Input data:
•••

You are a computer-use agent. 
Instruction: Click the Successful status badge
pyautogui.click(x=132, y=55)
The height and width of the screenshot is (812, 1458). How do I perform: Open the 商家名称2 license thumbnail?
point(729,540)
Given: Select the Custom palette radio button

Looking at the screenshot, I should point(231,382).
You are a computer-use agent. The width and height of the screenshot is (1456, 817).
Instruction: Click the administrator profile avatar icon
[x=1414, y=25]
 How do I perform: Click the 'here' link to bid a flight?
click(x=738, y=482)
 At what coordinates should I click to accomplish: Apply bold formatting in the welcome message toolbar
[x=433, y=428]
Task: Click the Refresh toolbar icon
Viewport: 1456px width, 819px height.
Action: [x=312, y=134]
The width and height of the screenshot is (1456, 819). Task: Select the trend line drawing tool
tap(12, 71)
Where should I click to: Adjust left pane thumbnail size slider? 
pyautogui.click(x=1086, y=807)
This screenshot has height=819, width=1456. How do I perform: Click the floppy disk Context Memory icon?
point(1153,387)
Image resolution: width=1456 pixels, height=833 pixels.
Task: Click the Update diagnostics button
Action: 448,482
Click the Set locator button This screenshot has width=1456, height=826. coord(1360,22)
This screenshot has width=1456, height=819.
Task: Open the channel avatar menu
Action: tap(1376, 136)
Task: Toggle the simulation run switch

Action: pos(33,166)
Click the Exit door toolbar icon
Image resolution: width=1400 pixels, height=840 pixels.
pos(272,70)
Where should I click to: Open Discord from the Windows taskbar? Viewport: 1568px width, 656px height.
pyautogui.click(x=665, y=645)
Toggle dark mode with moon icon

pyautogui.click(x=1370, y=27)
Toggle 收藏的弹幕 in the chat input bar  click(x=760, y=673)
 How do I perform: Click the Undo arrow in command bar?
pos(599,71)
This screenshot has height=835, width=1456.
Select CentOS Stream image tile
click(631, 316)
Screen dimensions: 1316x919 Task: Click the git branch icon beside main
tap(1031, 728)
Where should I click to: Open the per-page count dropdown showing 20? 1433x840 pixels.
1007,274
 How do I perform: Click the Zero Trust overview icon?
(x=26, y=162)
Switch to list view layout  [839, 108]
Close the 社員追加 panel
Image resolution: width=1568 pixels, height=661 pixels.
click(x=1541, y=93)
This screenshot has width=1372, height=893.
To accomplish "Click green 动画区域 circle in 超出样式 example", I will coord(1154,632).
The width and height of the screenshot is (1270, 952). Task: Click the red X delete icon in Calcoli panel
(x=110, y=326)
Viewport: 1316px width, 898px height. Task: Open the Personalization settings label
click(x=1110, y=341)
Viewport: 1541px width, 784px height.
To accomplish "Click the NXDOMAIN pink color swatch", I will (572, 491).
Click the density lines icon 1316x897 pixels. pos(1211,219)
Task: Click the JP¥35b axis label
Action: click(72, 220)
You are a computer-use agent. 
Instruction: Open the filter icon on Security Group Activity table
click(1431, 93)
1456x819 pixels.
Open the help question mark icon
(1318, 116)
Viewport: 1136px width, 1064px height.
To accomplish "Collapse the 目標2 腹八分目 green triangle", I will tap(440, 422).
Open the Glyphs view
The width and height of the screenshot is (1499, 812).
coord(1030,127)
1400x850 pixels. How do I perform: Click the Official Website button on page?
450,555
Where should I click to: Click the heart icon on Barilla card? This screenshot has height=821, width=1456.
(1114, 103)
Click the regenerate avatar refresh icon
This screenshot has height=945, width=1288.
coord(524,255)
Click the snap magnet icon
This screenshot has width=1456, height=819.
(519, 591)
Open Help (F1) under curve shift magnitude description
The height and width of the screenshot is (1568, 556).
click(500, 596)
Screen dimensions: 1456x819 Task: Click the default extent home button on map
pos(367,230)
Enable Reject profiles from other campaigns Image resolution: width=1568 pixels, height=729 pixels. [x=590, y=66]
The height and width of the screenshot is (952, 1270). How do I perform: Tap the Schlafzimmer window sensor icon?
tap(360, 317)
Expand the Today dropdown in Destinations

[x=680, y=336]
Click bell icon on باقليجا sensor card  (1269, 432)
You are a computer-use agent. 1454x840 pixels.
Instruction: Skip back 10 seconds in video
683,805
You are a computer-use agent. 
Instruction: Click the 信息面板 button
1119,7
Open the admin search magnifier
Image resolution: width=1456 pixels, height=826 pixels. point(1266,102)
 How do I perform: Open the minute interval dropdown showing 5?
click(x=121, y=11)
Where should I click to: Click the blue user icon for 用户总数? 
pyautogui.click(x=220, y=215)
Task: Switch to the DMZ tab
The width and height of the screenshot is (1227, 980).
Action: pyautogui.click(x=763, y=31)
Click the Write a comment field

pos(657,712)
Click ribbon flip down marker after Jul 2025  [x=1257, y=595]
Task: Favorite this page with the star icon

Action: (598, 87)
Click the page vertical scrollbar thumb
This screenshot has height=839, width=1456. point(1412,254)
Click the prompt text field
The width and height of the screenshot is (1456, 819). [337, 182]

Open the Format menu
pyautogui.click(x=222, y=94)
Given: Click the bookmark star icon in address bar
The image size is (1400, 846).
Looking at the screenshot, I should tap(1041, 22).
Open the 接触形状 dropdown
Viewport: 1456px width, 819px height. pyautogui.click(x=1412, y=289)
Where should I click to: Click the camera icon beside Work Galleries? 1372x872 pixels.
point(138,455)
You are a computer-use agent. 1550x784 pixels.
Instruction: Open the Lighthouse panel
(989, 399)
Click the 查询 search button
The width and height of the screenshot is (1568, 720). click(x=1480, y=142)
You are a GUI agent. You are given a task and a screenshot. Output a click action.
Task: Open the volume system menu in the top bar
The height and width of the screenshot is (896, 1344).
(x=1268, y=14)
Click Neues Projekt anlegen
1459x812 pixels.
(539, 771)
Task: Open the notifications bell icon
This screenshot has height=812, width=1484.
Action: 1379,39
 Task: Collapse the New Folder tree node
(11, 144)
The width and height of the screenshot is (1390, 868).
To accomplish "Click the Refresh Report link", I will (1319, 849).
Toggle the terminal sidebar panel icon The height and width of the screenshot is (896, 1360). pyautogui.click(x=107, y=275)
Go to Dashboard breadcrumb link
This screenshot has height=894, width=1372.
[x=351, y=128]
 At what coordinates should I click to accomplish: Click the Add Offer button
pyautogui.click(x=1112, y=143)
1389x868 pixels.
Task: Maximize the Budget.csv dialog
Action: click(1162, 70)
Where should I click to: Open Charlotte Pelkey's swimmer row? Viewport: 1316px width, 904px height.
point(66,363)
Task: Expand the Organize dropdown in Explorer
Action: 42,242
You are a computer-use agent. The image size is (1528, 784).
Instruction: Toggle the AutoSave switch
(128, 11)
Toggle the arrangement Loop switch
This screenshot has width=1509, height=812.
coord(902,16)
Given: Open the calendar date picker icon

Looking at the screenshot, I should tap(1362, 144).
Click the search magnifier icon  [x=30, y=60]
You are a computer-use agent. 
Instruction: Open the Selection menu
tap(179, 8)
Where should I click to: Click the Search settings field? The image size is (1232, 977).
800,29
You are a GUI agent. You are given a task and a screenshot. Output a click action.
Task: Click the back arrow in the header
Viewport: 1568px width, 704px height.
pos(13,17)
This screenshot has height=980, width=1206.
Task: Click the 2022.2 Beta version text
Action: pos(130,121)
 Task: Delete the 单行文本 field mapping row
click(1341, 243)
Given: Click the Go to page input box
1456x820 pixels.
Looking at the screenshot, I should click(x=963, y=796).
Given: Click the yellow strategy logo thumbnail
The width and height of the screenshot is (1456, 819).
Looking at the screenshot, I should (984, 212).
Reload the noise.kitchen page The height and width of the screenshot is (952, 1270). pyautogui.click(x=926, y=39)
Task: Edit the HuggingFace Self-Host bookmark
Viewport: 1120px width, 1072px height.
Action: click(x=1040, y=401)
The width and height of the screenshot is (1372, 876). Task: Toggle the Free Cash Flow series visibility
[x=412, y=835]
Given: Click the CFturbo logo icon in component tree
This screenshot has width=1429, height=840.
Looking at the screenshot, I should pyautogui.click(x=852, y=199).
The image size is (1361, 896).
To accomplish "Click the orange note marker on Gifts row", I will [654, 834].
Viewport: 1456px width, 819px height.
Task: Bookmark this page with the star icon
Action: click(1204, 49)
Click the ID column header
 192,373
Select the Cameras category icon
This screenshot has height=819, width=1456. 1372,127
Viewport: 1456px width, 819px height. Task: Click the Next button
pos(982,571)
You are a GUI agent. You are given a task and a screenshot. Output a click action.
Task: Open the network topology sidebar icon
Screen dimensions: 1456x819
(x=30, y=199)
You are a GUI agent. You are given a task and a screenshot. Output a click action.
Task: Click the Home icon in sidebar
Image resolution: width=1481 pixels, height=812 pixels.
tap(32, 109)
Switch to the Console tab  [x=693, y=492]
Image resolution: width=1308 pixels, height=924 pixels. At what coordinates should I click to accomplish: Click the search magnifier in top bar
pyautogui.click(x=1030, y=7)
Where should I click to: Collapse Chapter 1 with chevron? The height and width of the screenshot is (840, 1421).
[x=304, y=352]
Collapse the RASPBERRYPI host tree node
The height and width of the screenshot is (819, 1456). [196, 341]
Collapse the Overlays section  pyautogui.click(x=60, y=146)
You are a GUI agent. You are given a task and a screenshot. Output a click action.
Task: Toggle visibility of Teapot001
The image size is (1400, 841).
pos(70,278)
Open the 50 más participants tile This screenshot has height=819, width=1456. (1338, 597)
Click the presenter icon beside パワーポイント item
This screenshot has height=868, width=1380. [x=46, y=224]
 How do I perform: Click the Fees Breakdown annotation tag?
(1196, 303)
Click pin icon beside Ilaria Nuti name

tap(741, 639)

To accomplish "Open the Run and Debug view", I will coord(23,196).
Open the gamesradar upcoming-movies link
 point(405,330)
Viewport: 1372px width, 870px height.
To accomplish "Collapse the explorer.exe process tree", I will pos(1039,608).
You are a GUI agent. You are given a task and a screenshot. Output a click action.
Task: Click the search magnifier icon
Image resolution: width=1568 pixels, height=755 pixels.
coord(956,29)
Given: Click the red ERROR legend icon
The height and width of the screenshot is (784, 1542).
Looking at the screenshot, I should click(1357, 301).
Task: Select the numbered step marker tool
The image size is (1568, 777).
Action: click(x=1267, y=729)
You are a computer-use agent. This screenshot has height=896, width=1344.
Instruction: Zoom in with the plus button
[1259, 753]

•••

Exercise:
Every line above from the line with "The width and height of the screenshot is (1499, 812)." to the line with "Click the snap magnet icon", inclusive, must be returned exactly; no other line belongs in the reply.

Exercise response:
The width and height of the screenshot is (1499, 812).
coord(1030,127)
1400x850 pixels. How do I perform: Click the Official Website button on page?
450,555
Where should I click to: Click the heart icon on Barilla card? This screenshot has height=821, width=1456.
(1114, 103)
Click the regenerate avatar refresh icon
This screenshot has height=945, width=1288.
coord(524,255)
Click the snap magnet icon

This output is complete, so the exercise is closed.